BSc Environmental Management / Course details

Year of entry: 2024

Course unit details:
Climate Change: Science and Society

Course unit fact file
Unit code GEOG20091
Credit rating 20
Unit level Level 2
Teaching period(s) Semester 1
Available as a free choice unit? Yes

Overview

This unit introduces natural and social scientific approaches to understanding anthropogenic climate change and its possible solutions. 

It begins by introducing the natural science of climate change, including drivers of change and future projections as well as impacts and risks. It will also introduce the social science of climate change, including the different ways in which it is framed and perceived. 

The unit will then introduce different options for tackling climate change, spanning adaptation to climate change impacts, mitigation options for reducing and removing carbon dioxide emissions, and solar geoengineering for reflecting sunlight back into space. It will examine the social and technical dimensions of these, before reflecting on questions of responsibility for tackling climate change. 

The unit emphasises the importance of interdisciplinarity in understanding and tackling this complex and uncertain problem, and the spacial place for geography in facilitating this learning.

Aims

 

  • To provide a background into the natural and social science of climate change, including drivers of change, future projections, impacts and risks, framings and perceptions.
  • To explore the technical and social dimensions of different climate change solutions spanning emissions reductions and removals, adaptation and solar geoengineering.

 

Syllabus

Contemporaty climate change and policy 

Physical science basis I

Physical science basis II

Framing climate change

Risks and perceptions of climate change 

Introducing mitigation: Approaches and challenges 

Implementing mitigation: Mechanisms, governance and justice

Carbon dioxide removal: Methods and challenges

The promise and perils of solar geoengineering

Responsibility for climate change

Teaching and learning methods

The unit is delivered through weekly two-hour interaction lecture sessions including discussions, debates and practical exercises. The lectures will be supported by weekly one-hour seminars.
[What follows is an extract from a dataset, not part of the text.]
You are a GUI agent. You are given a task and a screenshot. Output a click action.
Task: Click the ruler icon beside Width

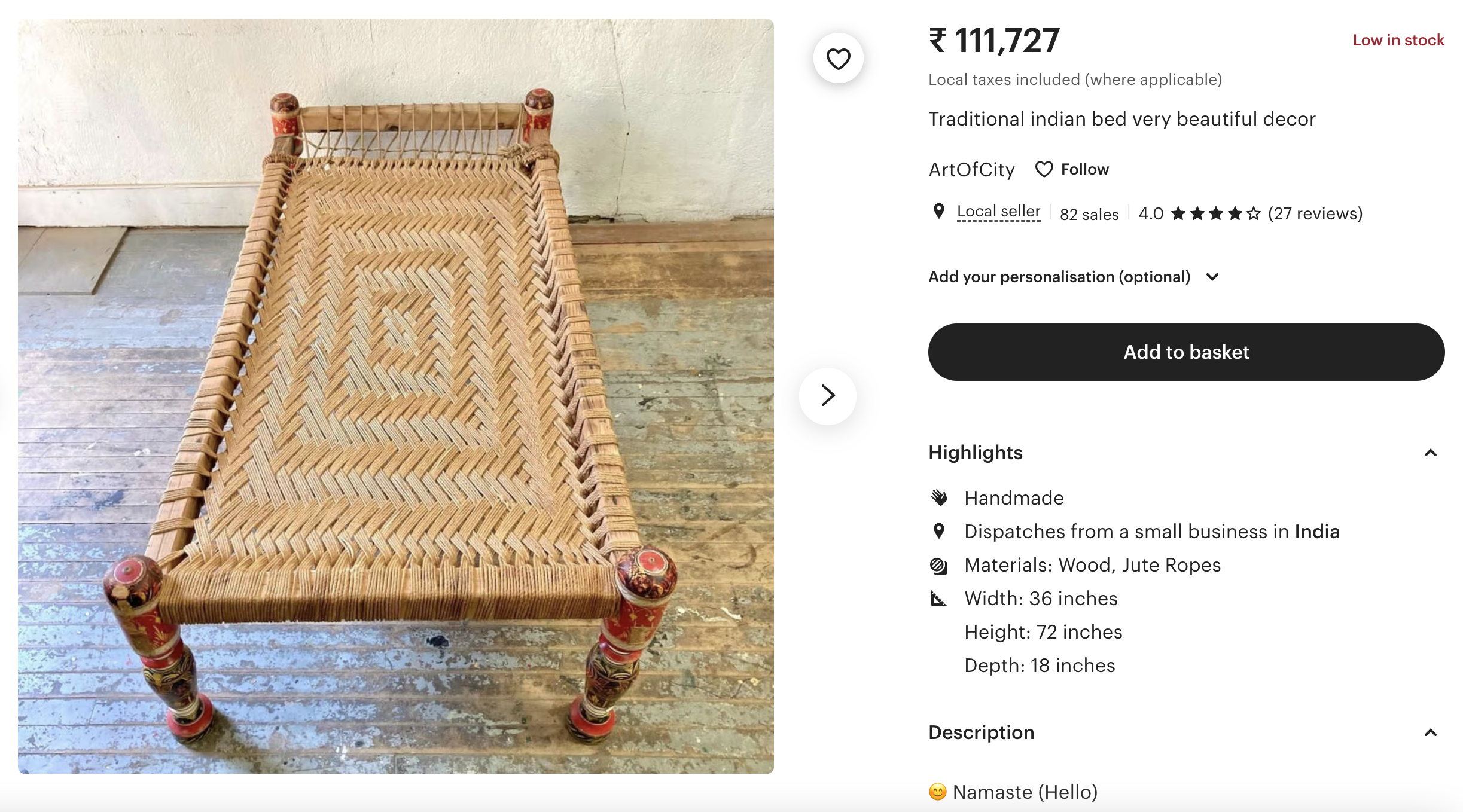pyautogui.click(x=939, y=599)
Additional reading around the themes of the lectures is expected. Formative feedback will be given during lectures and seminars. 
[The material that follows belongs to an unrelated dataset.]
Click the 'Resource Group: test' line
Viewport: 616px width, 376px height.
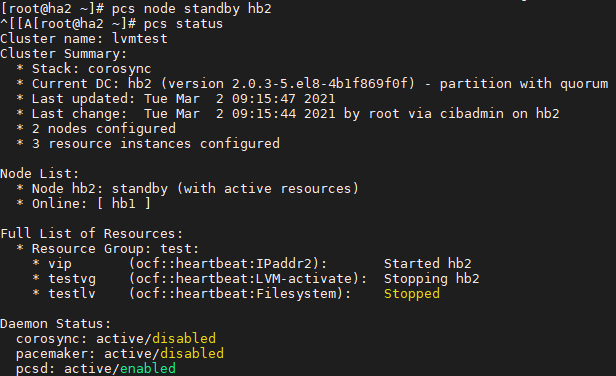tap(116, 249)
The course is supported by a dedicated Blackboard site.

 

Knowledge and understanding

  • Explain drivers, projections, impacts and risks of climate change
  • Explain different framings and perceptions of climate change and societal responses to it

Intellectual skills

  • Synthesise and analyse information about climate change 
  • Critically reflect on and evaluate different options for tackling climate change

Practical skills

  • Plan and execute independent assignments
  • Use library, electronic and online resources to research and prepare for assignments

Transferable skills and personal qualities

  • Gather and synthesise research evidence for scientific and policy audiences
  • Use word processing software and the internet to research and prepare written assignments
  • Work in team by recognising the views of others and working constructively with them

 

Assessment methods

Summative Assessment

Group poster  A3  20%

Individual POST note-style essay  2000 words  80%

Formative Assessment     

Quizzes on Blackboard  Short multiple-choice questions

Feedback methods

Group poster: Feedback provided through Blackboard within 3 working weeks.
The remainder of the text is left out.